** begin **

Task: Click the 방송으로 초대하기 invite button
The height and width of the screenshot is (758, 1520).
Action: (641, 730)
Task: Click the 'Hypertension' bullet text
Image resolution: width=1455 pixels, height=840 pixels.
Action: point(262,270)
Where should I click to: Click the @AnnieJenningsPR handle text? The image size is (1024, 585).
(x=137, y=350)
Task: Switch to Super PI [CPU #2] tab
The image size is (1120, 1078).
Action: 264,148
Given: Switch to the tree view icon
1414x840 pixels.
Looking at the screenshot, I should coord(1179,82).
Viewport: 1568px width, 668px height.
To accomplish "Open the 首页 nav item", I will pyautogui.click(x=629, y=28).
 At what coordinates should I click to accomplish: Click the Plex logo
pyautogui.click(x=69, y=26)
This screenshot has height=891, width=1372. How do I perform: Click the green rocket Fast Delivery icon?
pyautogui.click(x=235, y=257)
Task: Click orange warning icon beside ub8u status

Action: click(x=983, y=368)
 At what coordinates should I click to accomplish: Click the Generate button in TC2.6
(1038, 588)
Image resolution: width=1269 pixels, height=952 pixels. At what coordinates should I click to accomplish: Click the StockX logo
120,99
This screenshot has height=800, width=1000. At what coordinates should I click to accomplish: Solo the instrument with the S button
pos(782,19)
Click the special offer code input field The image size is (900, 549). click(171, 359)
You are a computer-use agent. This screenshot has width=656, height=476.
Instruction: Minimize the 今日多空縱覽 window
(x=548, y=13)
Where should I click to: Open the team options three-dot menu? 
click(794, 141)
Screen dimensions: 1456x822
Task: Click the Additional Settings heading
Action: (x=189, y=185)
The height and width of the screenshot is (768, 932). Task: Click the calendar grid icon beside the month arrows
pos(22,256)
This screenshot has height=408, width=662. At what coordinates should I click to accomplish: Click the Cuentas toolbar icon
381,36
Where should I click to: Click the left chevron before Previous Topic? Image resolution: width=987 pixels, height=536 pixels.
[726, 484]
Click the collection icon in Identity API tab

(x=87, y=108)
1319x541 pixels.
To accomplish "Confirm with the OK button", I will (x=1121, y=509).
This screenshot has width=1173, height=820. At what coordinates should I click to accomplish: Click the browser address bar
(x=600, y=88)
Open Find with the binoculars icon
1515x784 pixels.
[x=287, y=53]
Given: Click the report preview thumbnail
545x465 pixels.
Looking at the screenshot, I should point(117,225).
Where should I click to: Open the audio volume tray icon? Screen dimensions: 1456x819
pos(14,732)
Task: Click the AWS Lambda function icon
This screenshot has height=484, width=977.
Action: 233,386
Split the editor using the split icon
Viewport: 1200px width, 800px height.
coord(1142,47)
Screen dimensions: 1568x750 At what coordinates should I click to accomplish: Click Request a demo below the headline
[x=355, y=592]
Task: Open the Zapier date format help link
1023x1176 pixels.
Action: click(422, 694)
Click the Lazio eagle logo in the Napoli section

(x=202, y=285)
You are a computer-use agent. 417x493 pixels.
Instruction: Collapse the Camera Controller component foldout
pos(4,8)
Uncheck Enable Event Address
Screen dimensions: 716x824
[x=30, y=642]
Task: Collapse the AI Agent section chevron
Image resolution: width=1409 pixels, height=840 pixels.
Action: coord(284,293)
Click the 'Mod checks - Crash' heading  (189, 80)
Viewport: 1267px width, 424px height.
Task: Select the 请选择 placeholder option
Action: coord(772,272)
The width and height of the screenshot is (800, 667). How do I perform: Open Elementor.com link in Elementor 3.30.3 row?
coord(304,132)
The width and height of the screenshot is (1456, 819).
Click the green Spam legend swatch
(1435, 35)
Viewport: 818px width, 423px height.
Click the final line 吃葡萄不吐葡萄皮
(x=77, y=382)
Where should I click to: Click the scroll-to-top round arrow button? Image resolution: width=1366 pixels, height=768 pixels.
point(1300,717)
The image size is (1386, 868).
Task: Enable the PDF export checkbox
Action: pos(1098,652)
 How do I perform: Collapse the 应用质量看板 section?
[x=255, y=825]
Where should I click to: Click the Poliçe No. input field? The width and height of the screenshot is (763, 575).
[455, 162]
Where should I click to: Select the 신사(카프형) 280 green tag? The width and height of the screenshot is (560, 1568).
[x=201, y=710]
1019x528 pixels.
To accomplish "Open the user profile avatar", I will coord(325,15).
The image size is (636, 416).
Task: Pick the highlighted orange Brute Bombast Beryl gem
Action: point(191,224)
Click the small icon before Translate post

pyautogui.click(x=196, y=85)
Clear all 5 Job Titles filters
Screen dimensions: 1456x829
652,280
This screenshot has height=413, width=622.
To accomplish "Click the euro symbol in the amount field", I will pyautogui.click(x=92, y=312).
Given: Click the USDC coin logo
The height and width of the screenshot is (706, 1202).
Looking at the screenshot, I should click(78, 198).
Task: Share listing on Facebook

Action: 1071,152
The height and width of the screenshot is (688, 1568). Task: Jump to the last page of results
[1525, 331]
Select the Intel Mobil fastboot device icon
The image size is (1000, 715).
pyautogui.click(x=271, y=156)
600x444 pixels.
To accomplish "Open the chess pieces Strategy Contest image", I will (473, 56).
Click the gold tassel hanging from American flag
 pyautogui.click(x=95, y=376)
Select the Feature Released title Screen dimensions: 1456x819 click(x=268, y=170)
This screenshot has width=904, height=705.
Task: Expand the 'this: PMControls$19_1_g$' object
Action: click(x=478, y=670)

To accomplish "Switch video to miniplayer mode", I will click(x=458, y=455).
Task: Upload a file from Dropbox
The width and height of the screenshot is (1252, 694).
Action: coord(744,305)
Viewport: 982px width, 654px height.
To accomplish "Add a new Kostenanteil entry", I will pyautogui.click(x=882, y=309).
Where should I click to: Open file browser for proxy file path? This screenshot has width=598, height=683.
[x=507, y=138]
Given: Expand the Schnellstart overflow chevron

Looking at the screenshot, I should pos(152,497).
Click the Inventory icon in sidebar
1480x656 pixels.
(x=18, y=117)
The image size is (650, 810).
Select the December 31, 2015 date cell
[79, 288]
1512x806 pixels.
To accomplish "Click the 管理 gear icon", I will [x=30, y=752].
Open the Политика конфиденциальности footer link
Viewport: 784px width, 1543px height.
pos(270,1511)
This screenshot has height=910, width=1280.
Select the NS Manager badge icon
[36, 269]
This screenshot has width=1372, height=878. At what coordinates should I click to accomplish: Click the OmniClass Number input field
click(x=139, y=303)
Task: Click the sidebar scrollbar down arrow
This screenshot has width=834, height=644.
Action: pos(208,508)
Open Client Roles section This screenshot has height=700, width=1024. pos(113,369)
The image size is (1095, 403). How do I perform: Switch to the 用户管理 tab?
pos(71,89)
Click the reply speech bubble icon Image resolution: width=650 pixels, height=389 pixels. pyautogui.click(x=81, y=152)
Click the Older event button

** end **

Identify every line in the data above that contains the word "section" and copy each of those lines out.

Click the Lazio eagle logo in the Napoli section
Task: Collapse the AI Agent section chevron
 How do I perform: Collapse the 应用质量看板 section?
Open Client Roles section This screenshot has height=700, width=1024. pos(113,369)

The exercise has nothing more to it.